Technology Description
Researchers at Washington University in St. Louis have developed an improved method to differentiate stem-cells into functionally mature, insulin-secreting beta cells (SC-beta cells). Pancreatic beta cells play an important role in controlling blood glucose levels as they secrete insulin in response to changes in extracellular glucose. Damage to or death of these cells leads to diabetes. Replacing beta cells is a promising approach to treating diabetes. However, donor cells are limited and highly variable. To overcome this limitation and advance diabetes cell therapy the inventors have developed an improved method to generate functional, mature, insulin-secreting SC-beta cells. For this, the inventors took advantage of recent work from their lab. They identified the transcription factor SIX2 as key for generating functional SC-beta cells in vitro. Modulating SIX2 can result in differentiated cell populations with increased function and utility for cell therapy. This technology provides a method to potentially improve diabetes cell therapy.
Stage of Research
The inventors have shown that maturation of SC-beta cells is regulated by the transcription factor SIX2. Knockdown or knockout of SIX2 in SC-beta cells dramatically limits glucose-stimulated insulin secretion.
Publications
Velazco-Cruz L, Goedegebuure MM, Maxwell KG, Augsornworawat P, Hogrebe NJ, Millman JR. SIX2 Regulates Human β Cell Differentiation from Stem Cells and Functional Maturation In Vitro.
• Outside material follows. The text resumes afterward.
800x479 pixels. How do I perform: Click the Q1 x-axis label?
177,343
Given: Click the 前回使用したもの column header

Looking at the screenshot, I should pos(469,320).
Cell Rep. 2020;31(8):107687.
Applications
- Therapeutic- diabetes cell therapy
- Research tool- drug screening and beta-cell research
- Diabetes drug screening targeting
Key Advantages
- Improves existing SC-beta cell differentiation protocols
- Potential to increase function and therapeutic applications of differentiated cell populations
- Single cells, rather than cell clusters, are capable of glucose-simulated insulin secretion
Patents
- Patent application has been filed.